— TASKS TO CARRY OUT —
1. In the Boodigo interview, how many unique visitors did the search engine draw in its first few days?
2. Write out the stretch of the Boodigo interview from "Q&A: Rowntree on" through "Booble.com, among others).", word for word.

Q&A: Rowntree on ‘Ethical’ Porn Search Engine Boodigo.com

CONCORD, Mass. — Boodigo.com is quickly finding fans.

So far, in its first few days, the adult search engine has racked up more than 1 million unique visitors and one of its founders, Colin Rowntree, hasn't stopped giving interviews to the numerous mainstream media outlets that have approached him.

Boodigo isn’t the first search engine designed exclusively for porn (there have been others that delved into porn searches, including Search.xxx — reserved only for .xxx searches — and Booble.com, among others).

But it has found a hook in marketing itself as a search engine for the ethical porn fan, directing surfers to the genuine sites of performers and paysites in a secure, private and anonymous environment with no tracking, registration or cookies.

Boodigo, like Search.xxx's commitment, also proactively eliminates sites from its responses that are known security threats, distributors of malware or perpetrators of fraud, and works with rights holders to ensure that unlicensed and illegal copies of their creative works are not found in the search results.

XBIZ on Wednesday chatted with Rowntree, the longtime operator and founder of BDSM site Wasteland.com, to find out more about how his new project, Boodigo, got its start and his inspirations to rope in porn fans searching on the web.

XBIZ: What's the inspiration behind Boodigo?

ROWNTREE: People in adult — studios, websites, etc. — have been getting pretty fed up with this whole ghettoizing of adult from mainstreaming search.

If you search for an adult term on Google, for instance, you are probably going to get a Wikipedia article, an Urban Dictionary article and two pages of Cosmo and Ladies Home Journal on how to give a better blowjob so your boyfriend doesn't dump you before you get to the actual content. Adult terms are being pushed out of Google, Bing, Tumbler and everywhere else.

Another motivation in developing the site was that if you go search for something you just get crap results, specifically on Bing for instance — anything from bestiality to links to malware sites  ... that just didn't seem right.

So that was another piece of the equation: to clean it up and focus on the old adult sites with real content and none of the crap.

And the third leg of the little milking stool is that we, like others, are sick of getting our data mined ... by Google and Bing. Getting tracked with our surfing behavior, search words and our gmail accounts, and then we are force-fed with ads. Surfers don't appreciate that, particularly when they are looking for porn. Then there is the whole PRISM surveillance program. Yahoo has given the NSA instance access to archived cookies and keyword searches of their users.

— INFORMATION SHOWN —
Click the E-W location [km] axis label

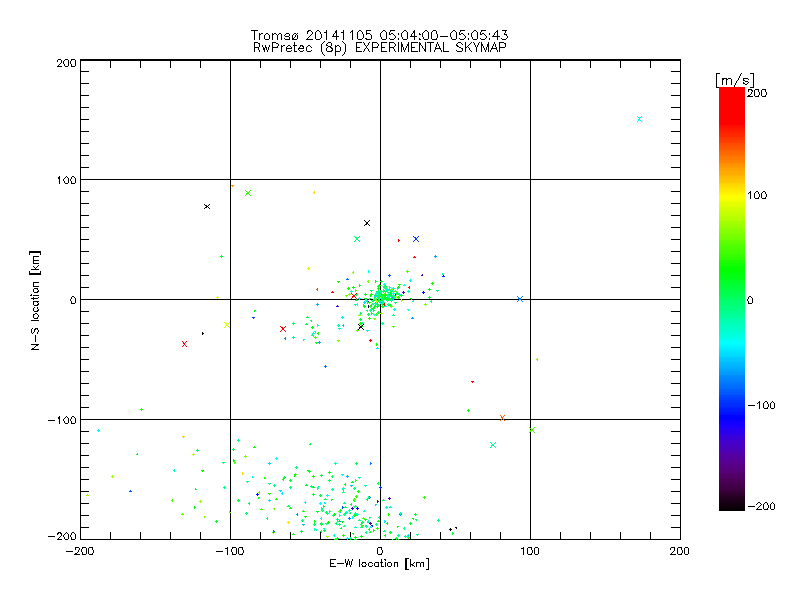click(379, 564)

...

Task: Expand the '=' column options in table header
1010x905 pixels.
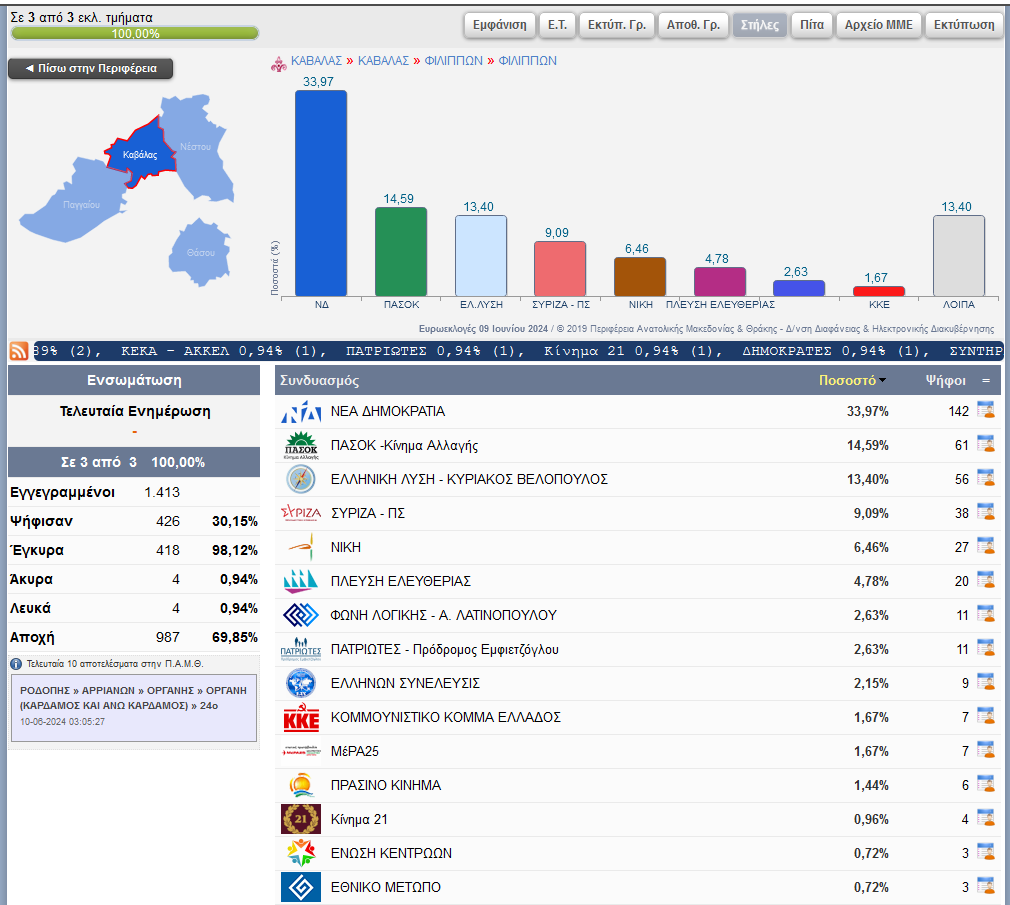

— PER-TASK OUTPUTS —
1. More than 1 million unique visitors.

2.
Q&A: Rowntree on ‘Ethical’ Porn Search Engine Boodigo.com

CONCORD, Mass. — Boodigo.com is quickly finding fans.

So far, in its first few days, the adult search engine has racked up more than 1 million unique visitors and one of its founders, Colin Rowntree, hasn't stopped giving interviews to the numerous mainstream media outlets that have approached him.

Boodigo isn’t the first search engine designed exclusively for porn (there have been others that delved into porn searches, including Search.xxx — reserved only for .xxx searches — and Booble.com, among others).